→ Problem requirements:
Quote exactly and only this range of lines in the data below: the line that holds "The height and width of the screenshot is (673, 1568)." to the line that holds "Task: Open the 礼品码 gift code tab", both included.

→ Information supplied:
- Opening Delimiter -

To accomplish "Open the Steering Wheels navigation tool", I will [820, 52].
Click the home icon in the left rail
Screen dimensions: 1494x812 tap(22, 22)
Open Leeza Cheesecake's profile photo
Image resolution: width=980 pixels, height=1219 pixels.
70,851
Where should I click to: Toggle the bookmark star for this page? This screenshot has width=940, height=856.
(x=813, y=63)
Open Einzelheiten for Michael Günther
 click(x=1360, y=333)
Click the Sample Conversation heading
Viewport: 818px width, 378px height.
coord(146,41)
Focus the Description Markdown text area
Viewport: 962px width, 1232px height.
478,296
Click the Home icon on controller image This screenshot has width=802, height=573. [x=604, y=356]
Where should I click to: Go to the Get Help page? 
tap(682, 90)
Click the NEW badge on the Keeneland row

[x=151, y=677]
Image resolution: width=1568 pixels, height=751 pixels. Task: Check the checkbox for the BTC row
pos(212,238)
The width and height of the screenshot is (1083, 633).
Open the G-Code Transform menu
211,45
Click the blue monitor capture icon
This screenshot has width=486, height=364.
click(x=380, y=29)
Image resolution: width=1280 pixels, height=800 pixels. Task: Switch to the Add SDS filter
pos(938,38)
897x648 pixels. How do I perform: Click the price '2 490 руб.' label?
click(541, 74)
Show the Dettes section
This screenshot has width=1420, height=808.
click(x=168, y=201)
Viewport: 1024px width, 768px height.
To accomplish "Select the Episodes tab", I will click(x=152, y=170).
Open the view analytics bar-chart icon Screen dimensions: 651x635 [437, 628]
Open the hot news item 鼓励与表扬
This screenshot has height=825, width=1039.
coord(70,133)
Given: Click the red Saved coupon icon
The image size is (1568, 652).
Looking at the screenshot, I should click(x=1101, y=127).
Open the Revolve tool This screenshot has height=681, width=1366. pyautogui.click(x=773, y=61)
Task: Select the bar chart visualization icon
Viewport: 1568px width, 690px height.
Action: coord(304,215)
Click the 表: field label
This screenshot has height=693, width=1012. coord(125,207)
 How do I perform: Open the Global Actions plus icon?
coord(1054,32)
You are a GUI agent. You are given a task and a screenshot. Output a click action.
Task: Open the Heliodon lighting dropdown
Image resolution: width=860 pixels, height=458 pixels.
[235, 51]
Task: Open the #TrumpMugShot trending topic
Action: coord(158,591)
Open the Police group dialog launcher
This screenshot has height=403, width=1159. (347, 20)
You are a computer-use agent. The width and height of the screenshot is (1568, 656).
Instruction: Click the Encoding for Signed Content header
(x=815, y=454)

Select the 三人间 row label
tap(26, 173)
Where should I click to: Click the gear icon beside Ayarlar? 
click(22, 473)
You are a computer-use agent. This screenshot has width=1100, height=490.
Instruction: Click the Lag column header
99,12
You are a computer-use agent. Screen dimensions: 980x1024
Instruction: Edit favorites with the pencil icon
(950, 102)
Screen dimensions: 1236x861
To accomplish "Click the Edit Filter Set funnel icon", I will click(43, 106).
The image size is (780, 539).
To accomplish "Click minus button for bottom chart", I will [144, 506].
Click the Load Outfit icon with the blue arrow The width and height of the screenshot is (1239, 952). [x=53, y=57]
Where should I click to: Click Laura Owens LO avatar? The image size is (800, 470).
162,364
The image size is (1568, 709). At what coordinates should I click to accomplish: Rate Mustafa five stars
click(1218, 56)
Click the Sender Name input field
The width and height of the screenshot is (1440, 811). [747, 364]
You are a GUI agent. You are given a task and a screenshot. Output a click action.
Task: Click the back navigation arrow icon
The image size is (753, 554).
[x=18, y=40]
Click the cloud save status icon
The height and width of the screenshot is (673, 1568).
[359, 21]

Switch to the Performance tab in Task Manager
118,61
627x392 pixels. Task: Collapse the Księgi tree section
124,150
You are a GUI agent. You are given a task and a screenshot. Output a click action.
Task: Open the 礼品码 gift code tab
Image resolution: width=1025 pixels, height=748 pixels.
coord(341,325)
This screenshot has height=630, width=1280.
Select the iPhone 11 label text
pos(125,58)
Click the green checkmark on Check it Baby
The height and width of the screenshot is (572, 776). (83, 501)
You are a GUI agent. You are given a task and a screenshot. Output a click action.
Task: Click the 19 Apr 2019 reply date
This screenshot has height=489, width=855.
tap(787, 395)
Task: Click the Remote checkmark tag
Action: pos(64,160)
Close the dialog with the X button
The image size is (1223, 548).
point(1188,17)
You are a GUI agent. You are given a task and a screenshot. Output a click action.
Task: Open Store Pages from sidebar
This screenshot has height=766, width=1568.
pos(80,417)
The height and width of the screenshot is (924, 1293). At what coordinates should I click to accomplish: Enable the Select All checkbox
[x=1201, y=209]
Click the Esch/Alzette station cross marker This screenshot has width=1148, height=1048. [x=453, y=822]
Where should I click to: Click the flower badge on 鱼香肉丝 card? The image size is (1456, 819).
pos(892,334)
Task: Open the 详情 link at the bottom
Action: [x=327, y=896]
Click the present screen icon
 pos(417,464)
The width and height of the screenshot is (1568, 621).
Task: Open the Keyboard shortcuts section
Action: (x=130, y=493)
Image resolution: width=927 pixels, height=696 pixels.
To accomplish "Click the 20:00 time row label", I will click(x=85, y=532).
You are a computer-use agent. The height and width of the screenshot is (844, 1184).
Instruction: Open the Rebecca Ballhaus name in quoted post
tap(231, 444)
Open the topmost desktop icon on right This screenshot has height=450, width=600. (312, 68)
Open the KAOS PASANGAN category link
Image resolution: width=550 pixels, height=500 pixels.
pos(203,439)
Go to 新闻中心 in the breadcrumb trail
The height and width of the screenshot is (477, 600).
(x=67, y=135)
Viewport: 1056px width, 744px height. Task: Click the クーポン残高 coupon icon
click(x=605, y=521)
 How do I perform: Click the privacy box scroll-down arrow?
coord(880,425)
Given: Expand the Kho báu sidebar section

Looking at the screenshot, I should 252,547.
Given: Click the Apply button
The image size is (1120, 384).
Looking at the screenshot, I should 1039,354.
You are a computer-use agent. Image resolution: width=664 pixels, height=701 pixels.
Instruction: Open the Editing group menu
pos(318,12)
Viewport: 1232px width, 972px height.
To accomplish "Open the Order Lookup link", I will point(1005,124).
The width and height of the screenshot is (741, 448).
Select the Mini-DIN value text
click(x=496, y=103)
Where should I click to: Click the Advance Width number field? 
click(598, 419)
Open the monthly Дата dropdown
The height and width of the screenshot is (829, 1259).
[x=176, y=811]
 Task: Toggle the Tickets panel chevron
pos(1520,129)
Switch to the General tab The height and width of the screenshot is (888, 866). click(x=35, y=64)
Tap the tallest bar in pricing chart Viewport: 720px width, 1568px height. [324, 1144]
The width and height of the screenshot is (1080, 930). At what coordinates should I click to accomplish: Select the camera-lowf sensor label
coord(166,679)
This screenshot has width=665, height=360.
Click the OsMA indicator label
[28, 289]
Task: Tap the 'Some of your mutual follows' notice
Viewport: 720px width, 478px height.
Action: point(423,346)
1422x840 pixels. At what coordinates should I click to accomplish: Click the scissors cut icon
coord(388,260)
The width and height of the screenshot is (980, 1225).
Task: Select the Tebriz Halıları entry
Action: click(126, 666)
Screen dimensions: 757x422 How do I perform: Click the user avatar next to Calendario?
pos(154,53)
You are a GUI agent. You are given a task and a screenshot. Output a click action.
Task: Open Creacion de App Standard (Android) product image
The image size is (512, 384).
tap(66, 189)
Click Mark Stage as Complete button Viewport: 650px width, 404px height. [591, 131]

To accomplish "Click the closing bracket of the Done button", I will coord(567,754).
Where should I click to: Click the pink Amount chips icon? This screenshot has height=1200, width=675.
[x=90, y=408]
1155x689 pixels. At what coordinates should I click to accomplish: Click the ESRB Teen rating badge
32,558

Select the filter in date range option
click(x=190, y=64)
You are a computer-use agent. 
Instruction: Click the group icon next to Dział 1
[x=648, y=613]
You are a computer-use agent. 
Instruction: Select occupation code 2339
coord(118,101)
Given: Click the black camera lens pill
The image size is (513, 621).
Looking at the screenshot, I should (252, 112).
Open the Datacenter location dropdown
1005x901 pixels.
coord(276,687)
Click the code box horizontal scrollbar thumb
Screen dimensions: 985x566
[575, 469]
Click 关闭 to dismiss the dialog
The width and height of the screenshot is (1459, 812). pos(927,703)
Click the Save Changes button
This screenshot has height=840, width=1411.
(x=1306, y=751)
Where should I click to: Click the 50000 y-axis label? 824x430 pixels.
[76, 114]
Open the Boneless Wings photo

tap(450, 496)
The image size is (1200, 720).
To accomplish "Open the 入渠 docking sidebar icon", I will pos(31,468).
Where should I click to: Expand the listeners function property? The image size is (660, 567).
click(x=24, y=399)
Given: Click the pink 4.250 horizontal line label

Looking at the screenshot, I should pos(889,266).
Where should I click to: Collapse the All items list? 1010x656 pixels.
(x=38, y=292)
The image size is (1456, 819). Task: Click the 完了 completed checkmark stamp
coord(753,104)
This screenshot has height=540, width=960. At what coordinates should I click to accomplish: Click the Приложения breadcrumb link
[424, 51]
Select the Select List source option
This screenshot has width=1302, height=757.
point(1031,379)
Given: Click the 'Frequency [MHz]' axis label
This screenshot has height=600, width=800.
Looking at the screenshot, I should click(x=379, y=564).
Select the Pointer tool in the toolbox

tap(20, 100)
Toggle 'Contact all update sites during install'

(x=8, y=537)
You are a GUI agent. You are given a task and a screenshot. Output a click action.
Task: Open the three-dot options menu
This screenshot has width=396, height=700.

- Closing Delimiter -

→ Solved exercise:
The height and width of the screenshot is (673, 1568).
[359, 21]

Switch to the Performance tab in Task Manager
118,61
627x392 pixels. Task: Collapse the Księgi tree section
124,150
You are a GUI agent. You are given a task and a screenshot. Output a click action.
Task: Open the 礼品码 gift code tab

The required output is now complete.